Politics should have no place in the racks of women’s clothing – but Jina “Mahsa” Amini’s death at the hands of the Iranian Morality Police has challenged the rights of women and bodily autonomy.

Amini’s cruel death, likely a murder, has brought global criticism to Iran’s religious societal norms – and rightfully so. 

The 22-year-old Kurdish woman was arrested Sept. 13 for wearing the mandatory hijab “improperly.” She died in custody on Sept. 16. Iranian officials stated that the cause of death was a heart attack induced by pre-existing medical conditions, however a leaked CT scan reveals excessive damage to the brain caused by severe trauma to the skull.

Around the globe, critics are demanding accountability and posing tough questions: What constitutes wearing a hijab “improperly”? Why does Iran have a Morality Police? And why do they have the authority to torture citizens? 

As a result of the 1979 Islamic Revolution, Ruhollah Khomeini, Iran’s first Supreme Leader, declared all women must wear the veil after taking power.
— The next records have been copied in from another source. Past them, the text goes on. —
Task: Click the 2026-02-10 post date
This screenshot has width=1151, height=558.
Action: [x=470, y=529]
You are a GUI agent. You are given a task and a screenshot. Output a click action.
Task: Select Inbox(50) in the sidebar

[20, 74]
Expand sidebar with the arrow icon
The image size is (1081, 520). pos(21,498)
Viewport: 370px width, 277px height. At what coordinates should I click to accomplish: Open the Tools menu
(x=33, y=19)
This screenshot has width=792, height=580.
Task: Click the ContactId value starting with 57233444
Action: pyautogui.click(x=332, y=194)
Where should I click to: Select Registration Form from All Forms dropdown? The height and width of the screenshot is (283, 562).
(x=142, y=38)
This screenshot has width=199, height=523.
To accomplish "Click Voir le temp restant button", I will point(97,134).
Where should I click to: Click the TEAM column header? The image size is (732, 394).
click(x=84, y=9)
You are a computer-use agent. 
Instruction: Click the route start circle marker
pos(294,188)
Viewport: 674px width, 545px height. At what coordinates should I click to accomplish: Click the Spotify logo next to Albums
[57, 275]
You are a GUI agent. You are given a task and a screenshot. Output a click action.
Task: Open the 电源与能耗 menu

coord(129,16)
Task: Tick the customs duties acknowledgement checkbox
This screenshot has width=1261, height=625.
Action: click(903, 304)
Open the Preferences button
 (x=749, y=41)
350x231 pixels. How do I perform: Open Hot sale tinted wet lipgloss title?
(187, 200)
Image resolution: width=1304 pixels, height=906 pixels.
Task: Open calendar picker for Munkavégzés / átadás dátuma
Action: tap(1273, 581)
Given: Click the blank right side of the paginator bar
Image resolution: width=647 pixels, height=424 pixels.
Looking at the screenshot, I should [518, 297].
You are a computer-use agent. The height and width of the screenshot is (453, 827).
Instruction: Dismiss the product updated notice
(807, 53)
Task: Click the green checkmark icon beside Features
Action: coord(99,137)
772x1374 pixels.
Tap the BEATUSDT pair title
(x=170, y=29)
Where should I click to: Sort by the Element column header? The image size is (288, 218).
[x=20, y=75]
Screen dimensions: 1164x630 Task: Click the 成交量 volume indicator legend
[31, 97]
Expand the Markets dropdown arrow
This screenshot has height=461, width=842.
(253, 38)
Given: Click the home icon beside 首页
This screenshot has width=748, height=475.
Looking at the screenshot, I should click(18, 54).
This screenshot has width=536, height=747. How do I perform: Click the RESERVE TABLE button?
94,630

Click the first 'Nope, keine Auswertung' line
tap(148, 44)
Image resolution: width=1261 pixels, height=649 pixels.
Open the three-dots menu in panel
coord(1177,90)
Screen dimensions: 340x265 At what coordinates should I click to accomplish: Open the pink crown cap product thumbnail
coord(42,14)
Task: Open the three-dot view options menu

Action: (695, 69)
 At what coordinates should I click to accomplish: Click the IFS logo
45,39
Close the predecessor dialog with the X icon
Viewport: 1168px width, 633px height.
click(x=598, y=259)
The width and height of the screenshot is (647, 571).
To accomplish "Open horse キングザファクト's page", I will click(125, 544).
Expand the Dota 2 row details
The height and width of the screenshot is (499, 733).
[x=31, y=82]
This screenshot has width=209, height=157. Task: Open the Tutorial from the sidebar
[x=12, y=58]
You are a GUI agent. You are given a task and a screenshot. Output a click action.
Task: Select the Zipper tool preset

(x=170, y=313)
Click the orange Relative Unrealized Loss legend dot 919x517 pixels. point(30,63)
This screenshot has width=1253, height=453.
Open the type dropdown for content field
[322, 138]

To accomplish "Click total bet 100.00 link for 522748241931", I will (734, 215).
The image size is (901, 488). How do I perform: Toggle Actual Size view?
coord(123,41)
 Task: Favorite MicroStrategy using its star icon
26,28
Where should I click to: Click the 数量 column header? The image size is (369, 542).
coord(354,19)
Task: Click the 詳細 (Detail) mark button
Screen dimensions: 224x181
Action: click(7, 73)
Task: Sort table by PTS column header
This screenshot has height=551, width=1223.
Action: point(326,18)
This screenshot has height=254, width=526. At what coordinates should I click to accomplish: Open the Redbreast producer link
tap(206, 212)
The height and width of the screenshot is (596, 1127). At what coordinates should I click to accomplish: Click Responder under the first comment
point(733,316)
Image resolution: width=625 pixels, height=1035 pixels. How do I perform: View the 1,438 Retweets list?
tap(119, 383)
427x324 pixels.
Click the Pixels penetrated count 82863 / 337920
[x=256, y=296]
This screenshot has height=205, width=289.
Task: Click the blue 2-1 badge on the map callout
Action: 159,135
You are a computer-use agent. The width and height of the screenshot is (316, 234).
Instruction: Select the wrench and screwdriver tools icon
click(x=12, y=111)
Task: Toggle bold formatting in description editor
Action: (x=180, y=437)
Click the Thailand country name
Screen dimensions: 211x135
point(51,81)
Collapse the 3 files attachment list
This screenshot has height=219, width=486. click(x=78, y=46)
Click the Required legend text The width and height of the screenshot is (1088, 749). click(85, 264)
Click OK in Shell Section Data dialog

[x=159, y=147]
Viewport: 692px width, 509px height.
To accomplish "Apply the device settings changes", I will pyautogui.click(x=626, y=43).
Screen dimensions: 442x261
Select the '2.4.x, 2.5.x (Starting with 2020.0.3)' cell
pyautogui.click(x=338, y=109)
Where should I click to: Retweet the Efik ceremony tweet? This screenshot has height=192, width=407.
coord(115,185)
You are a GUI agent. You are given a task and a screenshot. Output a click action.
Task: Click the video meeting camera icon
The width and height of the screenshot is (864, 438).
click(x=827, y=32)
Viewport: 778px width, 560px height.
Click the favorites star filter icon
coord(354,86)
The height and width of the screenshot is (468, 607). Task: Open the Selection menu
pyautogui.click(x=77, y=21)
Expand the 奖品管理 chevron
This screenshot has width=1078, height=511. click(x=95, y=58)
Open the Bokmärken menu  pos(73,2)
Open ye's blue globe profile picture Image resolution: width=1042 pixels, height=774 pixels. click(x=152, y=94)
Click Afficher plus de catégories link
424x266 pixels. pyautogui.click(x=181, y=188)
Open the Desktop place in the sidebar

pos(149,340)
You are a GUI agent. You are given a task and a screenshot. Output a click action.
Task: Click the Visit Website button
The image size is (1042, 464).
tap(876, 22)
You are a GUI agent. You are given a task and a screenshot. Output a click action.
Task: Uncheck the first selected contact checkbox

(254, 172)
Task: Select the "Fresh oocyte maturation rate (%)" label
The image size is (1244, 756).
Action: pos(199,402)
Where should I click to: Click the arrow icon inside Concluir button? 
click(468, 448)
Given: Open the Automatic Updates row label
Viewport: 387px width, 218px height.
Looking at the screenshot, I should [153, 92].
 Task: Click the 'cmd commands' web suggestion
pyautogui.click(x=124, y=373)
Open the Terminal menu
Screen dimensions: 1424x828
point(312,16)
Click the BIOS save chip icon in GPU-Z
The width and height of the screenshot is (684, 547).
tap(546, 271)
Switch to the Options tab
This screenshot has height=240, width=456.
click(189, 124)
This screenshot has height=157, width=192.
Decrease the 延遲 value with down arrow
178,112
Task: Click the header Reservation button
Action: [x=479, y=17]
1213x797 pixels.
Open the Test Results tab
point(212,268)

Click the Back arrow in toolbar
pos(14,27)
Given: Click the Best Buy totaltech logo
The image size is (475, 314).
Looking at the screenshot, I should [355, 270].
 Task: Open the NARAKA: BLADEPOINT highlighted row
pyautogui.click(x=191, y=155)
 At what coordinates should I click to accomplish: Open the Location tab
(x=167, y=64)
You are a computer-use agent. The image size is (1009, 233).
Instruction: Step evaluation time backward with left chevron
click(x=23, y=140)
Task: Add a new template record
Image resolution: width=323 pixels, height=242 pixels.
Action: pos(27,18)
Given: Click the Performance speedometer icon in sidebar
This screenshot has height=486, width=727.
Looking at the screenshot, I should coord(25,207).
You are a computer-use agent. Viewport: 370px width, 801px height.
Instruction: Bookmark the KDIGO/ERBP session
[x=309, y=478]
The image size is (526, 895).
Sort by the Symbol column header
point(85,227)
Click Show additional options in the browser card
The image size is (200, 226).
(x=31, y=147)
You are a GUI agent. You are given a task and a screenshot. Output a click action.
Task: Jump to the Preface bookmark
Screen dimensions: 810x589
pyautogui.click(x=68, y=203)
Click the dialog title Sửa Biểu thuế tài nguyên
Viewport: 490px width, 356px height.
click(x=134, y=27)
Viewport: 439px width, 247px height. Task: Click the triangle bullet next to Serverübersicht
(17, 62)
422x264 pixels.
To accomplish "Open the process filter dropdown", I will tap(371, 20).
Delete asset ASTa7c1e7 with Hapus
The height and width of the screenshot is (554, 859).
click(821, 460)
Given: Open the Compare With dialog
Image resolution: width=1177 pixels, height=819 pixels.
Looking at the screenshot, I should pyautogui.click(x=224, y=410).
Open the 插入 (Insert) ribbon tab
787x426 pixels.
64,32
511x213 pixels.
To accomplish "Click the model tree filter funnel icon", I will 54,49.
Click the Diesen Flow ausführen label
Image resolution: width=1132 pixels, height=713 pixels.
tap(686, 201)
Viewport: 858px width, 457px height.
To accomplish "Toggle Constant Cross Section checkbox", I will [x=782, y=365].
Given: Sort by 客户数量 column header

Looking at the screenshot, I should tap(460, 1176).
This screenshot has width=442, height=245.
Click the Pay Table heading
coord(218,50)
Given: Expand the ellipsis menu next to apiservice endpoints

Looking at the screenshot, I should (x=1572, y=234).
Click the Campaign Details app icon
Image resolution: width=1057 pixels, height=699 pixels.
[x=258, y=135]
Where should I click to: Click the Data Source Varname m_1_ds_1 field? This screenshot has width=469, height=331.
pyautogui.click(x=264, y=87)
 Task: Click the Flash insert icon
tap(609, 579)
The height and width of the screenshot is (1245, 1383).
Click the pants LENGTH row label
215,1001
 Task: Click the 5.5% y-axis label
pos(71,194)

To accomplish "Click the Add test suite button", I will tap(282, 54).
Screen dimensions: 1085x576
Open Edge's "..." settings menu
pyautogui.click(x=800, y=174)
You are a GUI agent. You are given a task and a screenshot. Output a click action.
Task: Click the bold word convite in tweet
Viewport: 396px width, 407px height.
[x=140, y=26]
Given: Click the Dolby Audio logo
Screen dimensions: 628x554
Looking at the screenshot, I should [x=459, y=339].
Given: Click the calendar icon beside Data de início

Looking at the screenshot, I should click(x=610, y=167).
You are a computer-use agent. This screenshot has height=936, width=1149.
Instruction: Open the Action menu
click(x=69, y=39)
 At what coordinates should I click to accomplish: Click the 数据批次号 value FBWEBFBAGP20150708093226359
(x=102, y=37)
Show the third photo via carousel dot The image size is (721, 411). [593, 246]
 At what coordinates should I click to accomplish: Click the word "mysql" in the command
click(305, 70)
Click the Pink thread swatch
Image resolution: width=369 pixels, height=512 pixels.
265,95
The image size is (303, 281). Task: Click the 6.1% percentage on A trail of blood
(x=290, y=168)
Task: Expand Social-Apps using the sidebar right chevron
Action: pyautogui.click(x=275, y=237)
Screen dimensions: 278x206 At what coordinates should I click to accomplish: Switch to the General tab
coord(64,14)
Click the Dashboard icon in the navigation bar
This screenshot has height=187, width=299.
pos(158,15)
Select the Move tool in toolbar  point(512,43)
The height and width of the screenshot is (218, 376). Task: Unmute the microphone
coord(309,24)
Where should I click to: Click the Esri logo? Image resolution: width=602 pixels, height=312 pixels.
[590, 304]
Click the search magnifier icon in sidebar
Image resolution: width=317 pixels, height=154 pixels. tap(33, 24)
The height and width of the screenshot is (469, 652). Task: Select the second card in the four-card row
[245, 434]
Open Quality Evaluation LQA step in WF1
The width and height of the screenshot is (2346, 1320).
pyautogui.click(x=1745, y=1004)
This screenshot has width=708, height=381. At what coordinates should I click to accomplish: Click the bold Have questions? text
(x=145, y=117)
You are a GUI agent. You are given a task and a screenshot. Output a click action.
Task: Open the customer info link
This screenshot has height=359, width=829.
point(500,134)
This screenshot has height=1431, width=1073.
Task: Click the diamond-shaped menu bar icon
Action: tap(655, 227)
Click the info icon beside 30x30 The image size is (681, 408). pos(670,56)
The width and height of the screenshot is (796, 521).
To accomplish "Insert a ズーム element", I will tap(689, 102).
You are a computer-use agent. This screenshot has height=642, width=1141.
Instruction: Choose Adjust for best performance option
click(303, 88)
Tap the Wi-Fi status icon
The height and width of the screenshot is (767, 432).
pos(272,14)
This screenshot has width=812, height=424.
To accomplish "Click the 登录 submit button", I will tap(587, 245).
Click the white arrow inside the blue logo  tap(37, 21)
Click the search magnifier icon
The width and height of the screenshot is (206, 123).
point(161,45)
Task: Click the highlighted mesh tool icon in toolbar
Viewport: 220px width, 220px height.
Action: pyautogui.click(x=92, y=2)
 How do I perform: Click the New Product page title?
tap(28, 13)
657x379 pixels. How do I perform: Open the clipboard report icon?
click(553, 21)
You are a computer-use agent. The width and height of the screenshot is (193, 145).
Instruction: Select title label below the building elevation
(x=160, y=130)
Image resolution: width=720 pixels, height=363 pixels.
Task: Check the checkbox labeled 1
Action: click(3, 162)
Articles 19 and 20 in the 1979 constitution enforced Islamic laws which required women to wear a hijab, or head covering, and the Morality Police, established in 2005, has contributed to the longstanding history of oppression against women in Iran

Decades after the Islamic Revolution, we are amidst another shift in society: a feminist revolution. Iranian women are removing, tearing, even burning their hijabs, which represents the brutality faced in tyranny; they are taking down the same symbol that they have worn every day for over 40 years. 

Their bravery has gone viral on social media, with trending hashtags such as #MahsaAmini. Still, without understanding the long-standing history of oppression in Iran, many do not fully recognize their resilience and the life-threatening risks.  

Over 230 Iranian protesters have been killed and 1,400 wounded by the Morality Police since the demonstrations began, according to Oslo-based organization Human Rights Iran. We are reminded of both the tenacity and vulnerability of Iranian women as they lead a femnist uprising as the whole world watches. Young women are demanding freedom from religious tyranny which has restricted their lives through the clothing they wear every day. 

A sign at a Toronto protest that reads, in Kurdish, “Jina, dear! You will not die. Your name will turn into a symbol.” (Pirehelokan via Wikipedia)

It’s crucial to understand the fight against the patriarchal regime is more than a fight over a piece of fabric–it is the fight for bodily autonomy. Their fight is not against the hijab itself, but rather a gender apartheid. This revolution extends beyond the borders of Iran. For example, in France, the senate has voted to ban girls under the age of 18 from wearing the hijab. 

Growing up in a Middle Eastern and Muslim family, I’ve seen the attack on women’s bodies firsthand. It is sadly widely accepted in my culture to condemn young girls for their clothing and to push harmful standards in the name of “modesty.” Oftentimes, many stereotype women through orientalism, defined as the depiction of the Middle East by Westerners through a colonist mindset. However, the policing of women in Iran is not solely unique to cultures of the Middle East; it is a war on women that exists across the world.  

As the world becomes aware of the atrocities of the Iranian regime, we must also acknowledge the hypocrisy of the West. Many use Amini’s death to criticize Islam and the hijab in particular, but this contradicts the fight of Iranian women; they are fighting against a patriarchal regime, fighting for their sovereignty.

We must not view the Iranian women’s movement using the default Western frame, and instead understand it from an intersectional perspective, analyzing it through identities including gender, race, faith, ethnicity, sexuality, ability, and class. This revolution cannot and should not be overshadowed by a neoliberal lens. 

The existing power structures in Iran follow a complex history that should be understood outside of the orientalist or savior narratives and instead with genuine inquiry surrounding bodily autonomy and its dangerous impacts to Iranian women.